Inyo County
Water Department

The Owens Valley Monitor 2002-2003

rev soil water map.JPG (444241 bytes)
Figure 5. Soil water/root zone
connection at permanent monitoring sites.

Soil Water Conditions
— Aaron Steinwand, Soil Scientist

     The Inyo/Los Angeles Water Agreement established procedures to determine which LADWP pumping wells can be operated based on soil water and vegetation measurements. Staff from the Water Department routinely monitors depth to groundwater and soil water content at 25 sites in wellfields and eight sites in control areas. Data from 22 wellfield sites visited each month are used to determine the operational status (On or Off) of nearby pumping wells. In October 2002, nine sites were in On-status. Three sites with low plant cover entered On-status following November storms and one site entered On-status in March due to water table recovery and precipitation.
     The purpose for the On/Off procedures is to manage pumping to protect plant communities that require periodic connection to the water table for long-term survival. Generally, the sites with On-status have wet soil and shallow water tables, and the Off-status sites have dry soil and deep water tables. The On/Off determination is affected by several other factors, however, and sometimes On-status sites are those with a deep water table and low plant cover. Conversely, a site with adequate water table depth may be in Off-status if the water table occurs just below the root zone and plant cover is high. These inconsistencies contradict the assumption that operating pumps in On-status will not adversely affect vegetation near the monitoring sites, but operating wells in Off-status will.
     We determine which monitoring sites are connected with the water table to give a clearer picture of the conditions underground that are affected by pumping. We rely on soil water and groundwater data because the water table depth necessary to provide water to the plant roots depends on the soil characteristics as well as water table depth. For example, the capillary rise above the water table in a silty soil is much greater than in a sandy soil. At the same water table depth, the plants may have access to groundwater if the soil is silty, but not if it is sandy. How well plant roots can take up groundwater also depends on the type of vegetation. In similar soils, a shallower water table is necessary to supply groundwater to grasses than shrubs because of the shallower roots of the grasses. For management purposes, grass-dominated monitoring sites are assigned a root zone of 2 meters; shrub sites are assigned a root zone of 4 meters.
     The wellfield monitoring sites were grouped into three categories to summarize the connection between the root zone and the water table. Brief descriptions of the three categories are given below.

  1. Disconnected: No groundwater is recharging the root zone. Thirteen sites occur in this category. Sites L2, TA4, and IO1 have retained soil water in the root zone. Soil at the other sites is dry except at shallow depths affected by rain.
  2. Weakly connected: Water table fluctuations cause soil water changes in the bottom half of the root zone. Seven sites occur in this category, and all have a considerable amount of retained soil water.
  3. Connected: Water table fluctuations cause soil water changes in the top half of the root zone.

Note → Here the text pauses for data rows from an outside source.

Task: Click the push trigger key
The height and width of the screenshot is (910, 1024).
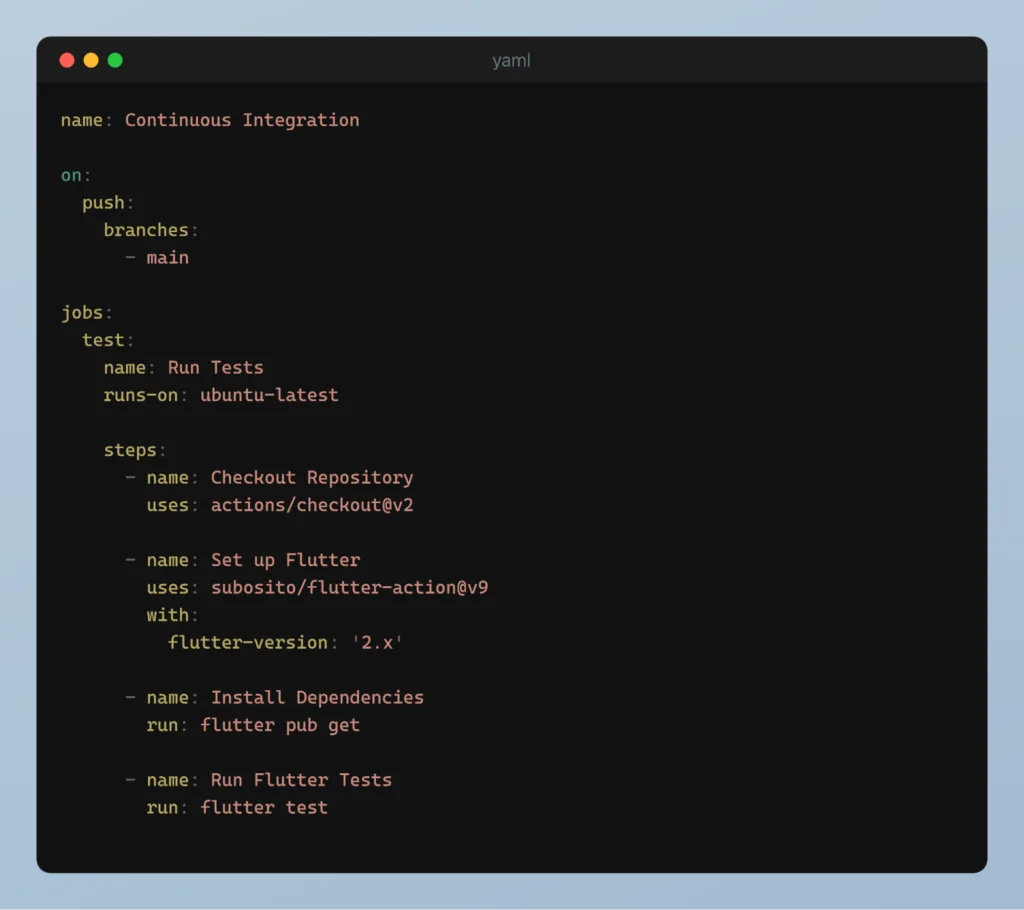Action: 103,203
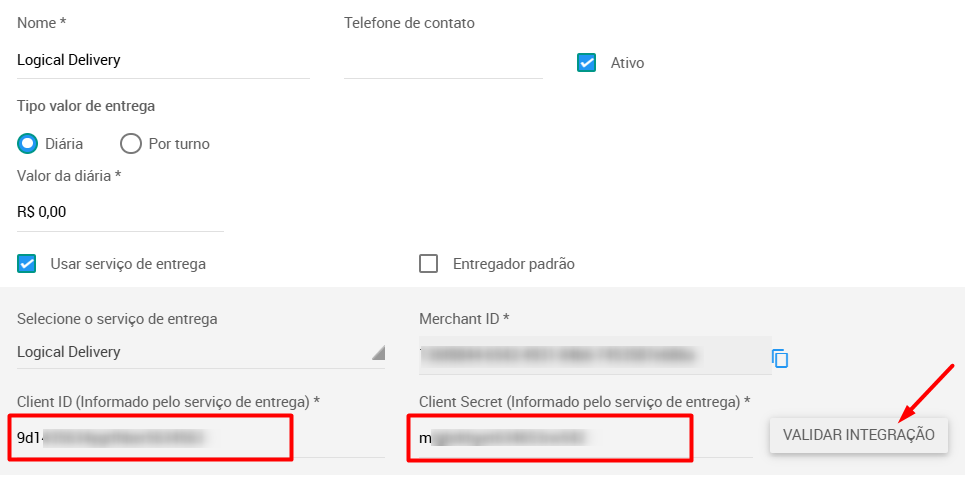Click the Entregador padrão label text
971x477 pixels.
[x=514, y=265]
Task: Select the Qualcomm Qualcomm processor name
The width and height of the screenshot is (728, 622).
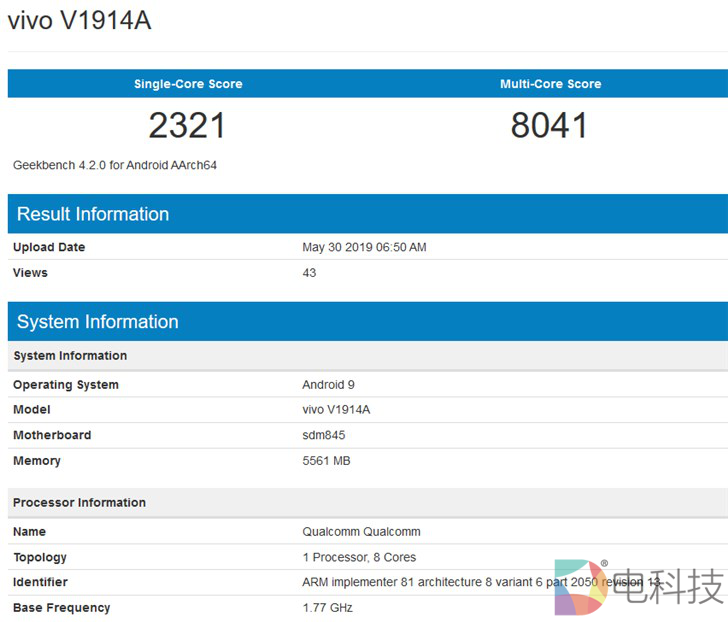Action: click(x=361, y=532)
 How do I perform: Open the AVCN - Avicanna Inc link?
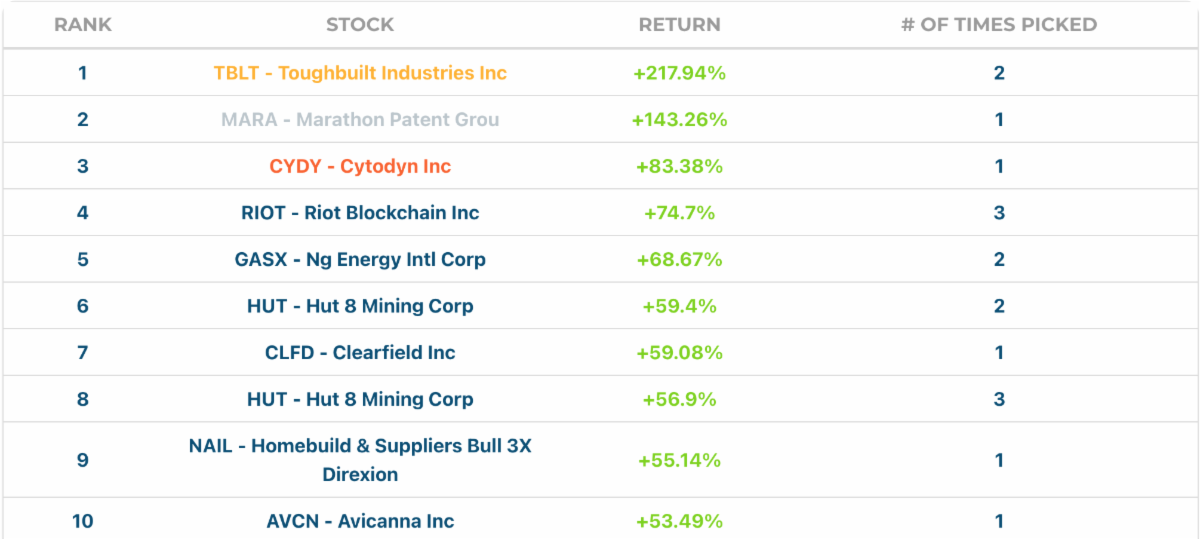pos(360,521)
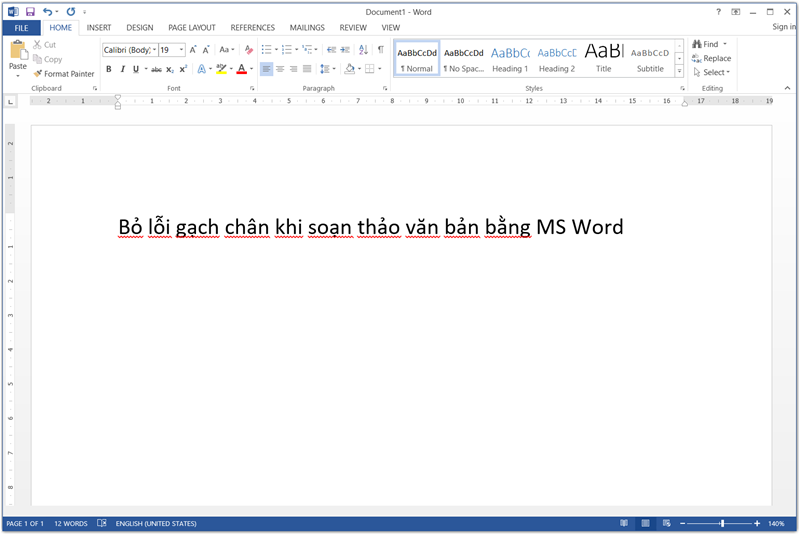Image resolution: width=800 pixels, height=560 pixels.
Task: Open the PAGE LAYOUT tab
Action: (x=193, y=27)
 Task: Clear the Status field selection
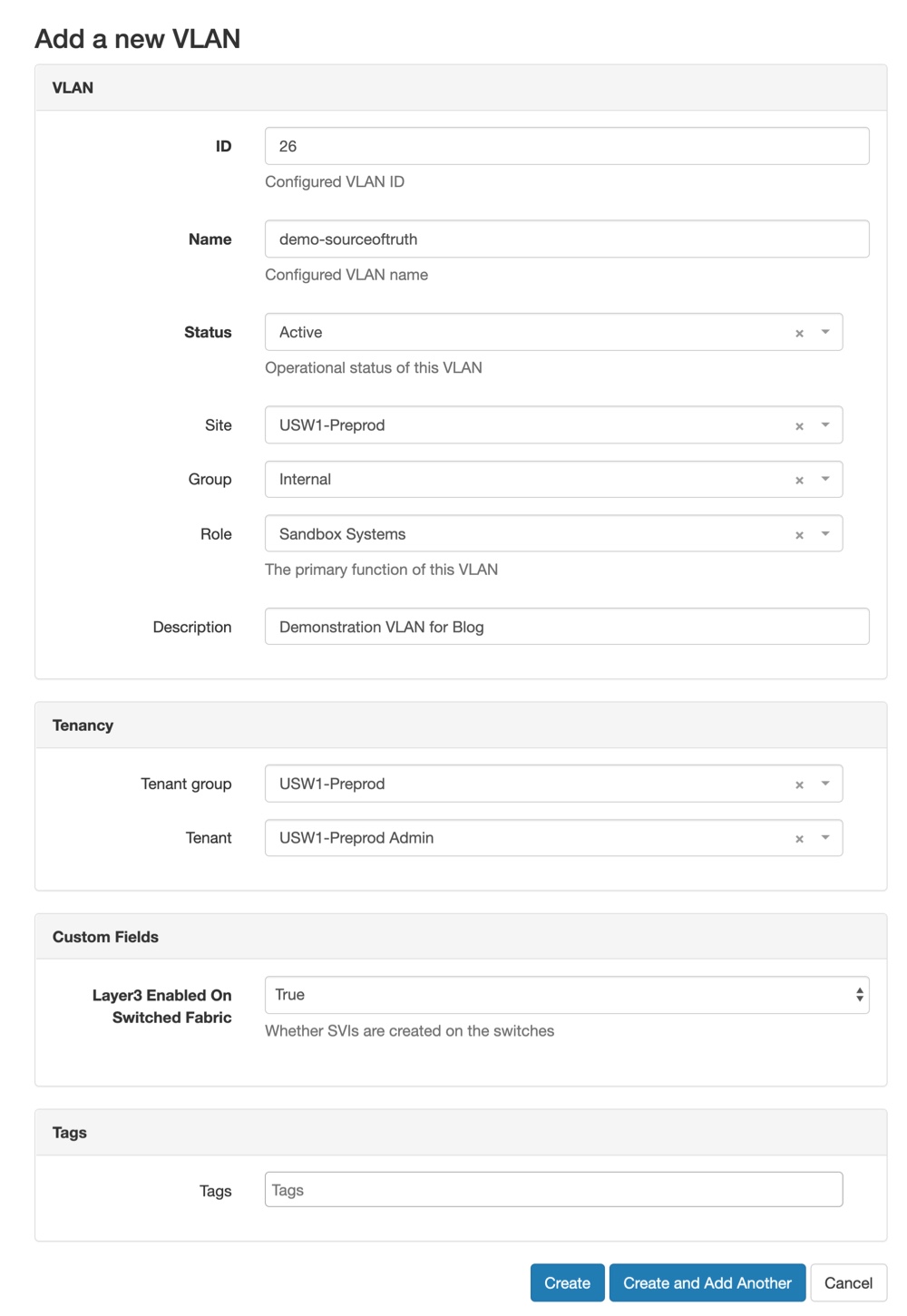click(x=799, y=334)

Five sites occur in this category.

     The relatively low pumping and high runoff from 1995 to 1998 caused the water table and soil water recovery to increase at most monitoring sites from the decline induced by drought and large amounts of pumping in the late 1980s. Since 1999, however, the water table stopped rising or began to decline at most sites because of lower runoff, increased pumping, or because water tables approached shallow depths similar to pre-drought levels. Consequently, the number of sites where soil water responds to water table fluctuations has decreased. As of April 2003, the water table was supplying water to the root zone at twelve monitoring sites located in wellfields (Figure 5). This compares to about 20 sites with groundwater in the root zone in 2000. Soil water at slightly more than half of the sites (13) did not increase at depth after plant transpiration ceased in the fall of 2002 and/or did not respond to water table increases over the following winter suggesting that the water table and root zone are disconnected.